[Rows on where targets appear]
---

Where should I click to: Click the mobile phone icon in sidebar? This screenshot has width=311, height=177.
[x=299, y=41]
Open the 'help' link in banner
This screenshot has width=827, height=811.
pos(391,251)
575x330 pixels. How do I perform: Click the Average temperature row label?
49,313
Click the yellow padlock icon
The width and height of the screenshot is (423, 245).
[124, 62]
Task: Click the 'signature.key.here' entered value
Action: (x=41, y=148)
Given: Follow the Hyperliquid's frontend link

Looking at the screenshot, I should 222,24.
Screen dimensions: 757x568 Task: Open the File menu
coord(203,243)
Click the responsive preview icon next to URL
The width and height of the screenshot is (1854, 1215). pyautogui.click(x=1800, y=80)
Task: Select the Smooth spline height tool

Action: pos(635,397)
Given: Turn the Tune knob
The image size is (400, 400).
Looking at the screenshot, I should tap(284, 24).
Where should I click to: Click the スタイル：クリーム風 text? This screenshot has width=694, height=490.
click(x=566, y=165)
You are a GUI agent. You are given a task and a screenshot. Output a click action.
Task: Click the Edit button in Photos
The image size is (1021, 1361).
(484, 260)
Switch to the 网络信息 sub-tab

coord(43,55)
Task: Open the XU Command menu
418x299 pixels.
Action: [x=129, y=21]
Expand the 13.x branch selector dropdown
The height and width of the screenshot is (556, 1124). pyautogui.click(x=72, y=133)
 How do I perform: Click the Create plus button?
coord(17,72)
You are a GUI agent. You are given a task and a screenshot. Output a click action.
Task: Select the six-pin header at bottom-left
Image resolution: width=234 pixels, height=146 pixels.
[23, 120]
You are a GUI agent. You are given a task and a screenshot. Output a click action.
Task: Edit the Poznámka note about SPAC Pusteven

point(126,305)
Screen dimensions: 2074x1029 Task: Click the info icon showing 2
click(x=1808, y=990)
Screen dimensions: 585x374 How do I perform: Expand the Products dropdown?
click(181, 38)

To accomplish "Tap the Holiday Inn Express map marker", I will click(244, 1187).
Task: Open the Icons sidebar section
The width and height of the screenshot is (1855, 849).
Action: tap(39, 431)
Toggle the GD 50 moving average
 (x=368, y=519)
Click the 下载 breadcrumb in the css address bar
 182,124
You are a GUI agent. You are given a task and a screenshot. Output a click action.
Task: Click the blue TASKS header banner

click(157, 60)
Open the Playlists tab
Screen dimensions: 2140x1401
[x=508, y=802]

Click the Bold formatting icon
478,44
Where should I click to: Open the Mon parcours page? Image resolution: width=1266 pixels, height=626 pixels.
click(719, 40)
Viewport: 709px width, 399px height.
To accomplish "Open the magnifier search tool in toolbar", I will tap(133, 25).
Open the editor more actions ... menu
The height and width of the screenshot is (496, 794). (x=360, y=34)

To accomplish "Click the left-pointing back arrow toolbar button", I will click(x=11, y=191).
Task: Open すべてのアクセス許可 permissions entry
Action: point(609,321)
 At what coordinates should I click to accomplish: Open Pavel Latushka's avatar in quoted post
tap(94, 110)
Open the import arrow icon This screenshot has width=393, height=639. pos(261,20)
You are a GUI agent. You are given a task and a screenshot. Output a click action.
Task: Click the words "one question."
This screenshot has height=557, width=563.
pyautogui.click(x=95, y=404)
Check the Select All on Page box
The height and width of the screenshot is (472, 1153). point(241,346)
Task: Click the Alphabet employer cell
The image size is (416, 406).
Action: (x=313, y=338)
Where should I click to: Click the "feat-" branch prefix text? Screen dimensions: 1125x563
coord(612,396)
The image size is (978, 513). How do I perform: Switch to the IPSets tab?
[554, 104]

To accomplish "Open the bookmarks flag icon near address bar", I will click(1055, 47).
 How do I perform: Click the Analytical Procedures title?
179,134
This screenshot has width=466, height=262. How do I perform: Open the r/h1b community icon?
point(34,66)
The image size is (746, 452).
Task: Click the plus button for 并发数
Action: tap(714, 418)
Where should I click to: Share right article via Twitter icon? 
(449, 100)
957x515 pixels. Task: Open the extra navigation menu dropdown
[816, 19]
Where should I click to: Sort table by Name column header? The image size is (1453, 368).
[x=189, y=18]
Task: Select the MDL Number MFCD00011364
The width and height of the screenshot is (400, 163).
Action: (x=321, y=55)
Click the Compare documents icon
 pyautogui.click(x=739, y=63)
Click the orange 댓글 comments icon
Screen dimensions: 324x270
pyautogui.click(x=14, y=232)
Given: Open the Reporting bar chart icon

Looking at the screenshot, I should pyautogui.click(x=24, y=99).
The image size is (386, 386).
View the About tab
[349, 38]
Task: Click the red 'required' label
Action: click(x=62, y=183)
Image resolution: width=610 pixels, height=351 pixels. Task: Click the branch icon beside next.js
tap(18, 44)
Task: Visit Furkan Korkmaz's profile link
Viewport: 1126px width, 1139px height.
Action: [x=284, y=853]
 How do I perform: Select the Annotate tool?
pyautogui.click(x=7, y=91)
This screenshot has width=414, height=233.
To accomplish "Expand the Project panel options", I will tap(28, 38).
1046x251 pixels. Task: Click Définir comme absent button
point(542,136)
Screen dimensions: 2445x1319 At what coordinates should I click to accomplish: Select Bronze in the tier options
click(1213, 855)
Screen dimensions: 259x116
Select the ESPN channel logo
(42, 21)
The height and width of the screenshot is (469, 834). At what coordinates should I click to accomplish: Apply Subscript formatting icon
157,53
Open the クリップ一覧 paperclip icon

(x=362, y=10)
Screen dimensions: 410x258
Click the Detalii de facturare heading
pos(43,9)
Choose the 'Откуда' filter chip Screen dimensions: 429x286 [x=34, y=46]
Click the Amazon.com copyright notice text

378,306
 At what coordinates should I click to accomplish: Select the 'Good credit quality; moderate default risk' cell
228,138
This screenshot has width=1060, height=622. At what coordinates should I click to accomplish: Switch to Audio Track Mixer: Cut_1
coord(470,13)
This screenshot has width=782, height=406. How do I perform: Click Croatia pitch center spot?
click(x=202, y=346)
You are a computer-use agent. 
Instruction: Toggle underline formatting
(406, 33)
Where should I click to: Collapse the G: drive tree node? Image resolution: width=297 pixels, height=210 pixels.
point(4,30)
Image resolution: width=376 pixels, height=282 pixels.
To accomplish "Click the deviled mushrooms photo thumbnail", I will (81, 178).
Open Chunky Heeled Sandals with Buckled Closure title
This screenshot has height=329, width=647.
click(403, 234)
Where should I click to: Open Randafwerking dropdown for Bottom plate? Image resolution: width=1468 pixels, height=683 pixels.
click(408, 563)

---

Rewrite every line between the line holding "At what coordinates should I click to accomplish: Open" and the line holding "pyautogui.click(x=95, y=404)", inclusive, multiplying each coordinate in the answers by 1.15 and rounding to whole numbers with halves rounded up. Leave the requests and all other text unchanged.

 At what coordinates should I click to accomplish: Open Pavel Latushka's avatar in quoted post
tap(108, 127)
Open the import arrow icon This screenshot has width=393, height=639. pos(300,23)
You are a GUI agent. You are given a task and a screenshot. Output a click action.
Task: Click the words "one question."
This screenshot has height=557, width=563.
pyautogui.click(x=109, y=465)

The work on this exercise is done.